In a few years, as millions of Muslim teenagers are entering its voting booths, some European countries will not be living formally under sharia, but--as have parts of Nigeria-they will have reached an accommodation with their radicalized Islamic compatriots, who like many intolerant types are expert at exploiting the "tolerance" of pluralist societies. In other Continental countries, things are likely to play out in more traditional fashion, though without a significantly different ending.

Madrid and London--along with other events such as the murder of Theo van Gogh-were the opening shots of that European civil war. You can laugh at that if you wish, but the Islamists' most oft-stated goal is not infidel withdrawal from Iraq but the re-establishment of a Muslim caliphate, living under sharia, that extends to Europe. There's a lot to be said for taking these chaps at their word and then seeing whether their behavior comports.
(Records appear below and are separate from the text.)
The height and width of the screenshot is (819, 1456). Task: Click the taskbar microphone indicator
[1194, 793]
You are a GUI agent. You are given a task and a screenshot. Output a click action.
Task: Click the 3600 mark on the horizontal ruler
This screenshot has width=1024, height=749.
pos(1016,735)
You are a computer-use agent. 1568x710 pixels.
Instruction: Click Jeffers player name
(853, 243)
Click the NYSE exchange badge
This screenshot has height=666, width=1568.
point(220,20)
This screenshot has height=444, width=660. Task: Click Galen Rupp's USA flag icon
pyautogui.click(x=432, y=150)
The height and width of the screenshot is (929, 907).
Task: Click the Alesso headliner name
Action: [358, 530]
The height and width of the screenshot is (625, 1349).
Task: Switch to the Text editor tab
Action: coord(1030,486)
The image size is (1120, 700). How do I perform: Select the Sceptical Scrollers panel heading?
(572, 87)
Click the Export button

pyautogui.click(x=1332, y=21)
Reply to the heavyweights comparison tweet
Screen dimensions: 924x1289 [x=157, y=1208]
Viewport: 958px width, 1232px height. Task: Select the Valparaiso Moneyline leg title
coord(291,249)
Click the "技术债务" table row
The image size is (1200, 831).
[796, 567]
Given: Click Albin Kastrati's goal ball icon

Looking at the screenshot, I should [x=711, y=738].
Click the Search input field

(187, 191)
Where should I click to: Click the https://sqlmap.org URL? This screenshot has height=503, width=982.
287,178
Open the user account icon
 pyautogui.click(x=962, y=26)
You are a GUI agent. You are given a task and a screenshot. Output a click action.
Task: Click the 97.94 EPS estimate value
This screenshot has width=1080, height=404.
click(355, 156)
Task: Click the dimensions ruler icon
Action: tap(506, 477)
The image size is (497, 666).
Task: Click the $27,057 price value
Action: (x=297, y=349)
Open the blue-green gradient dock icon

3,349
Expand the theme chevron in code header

Furthermore, given that a lot more of the world lives under sharia than did in the early seventies, as a political project radical Islam has made some headway, and continues to do so almost every day of the week: early in 2005, some 10 percent of southern Thailand's Buddhist population abandoned their homes because of Islamist violence--a far bigger disruption than the tsunami, yet, all but unreported in the world press. And wherever one's sympathies lie on Islam's multiple battle fronts the fact is the jihad has held out a long time against very tough enemies. If you're not shy about taking on the Israelis and Russians, why wouldn't you fancy your chances against the Belgians and Spaniards?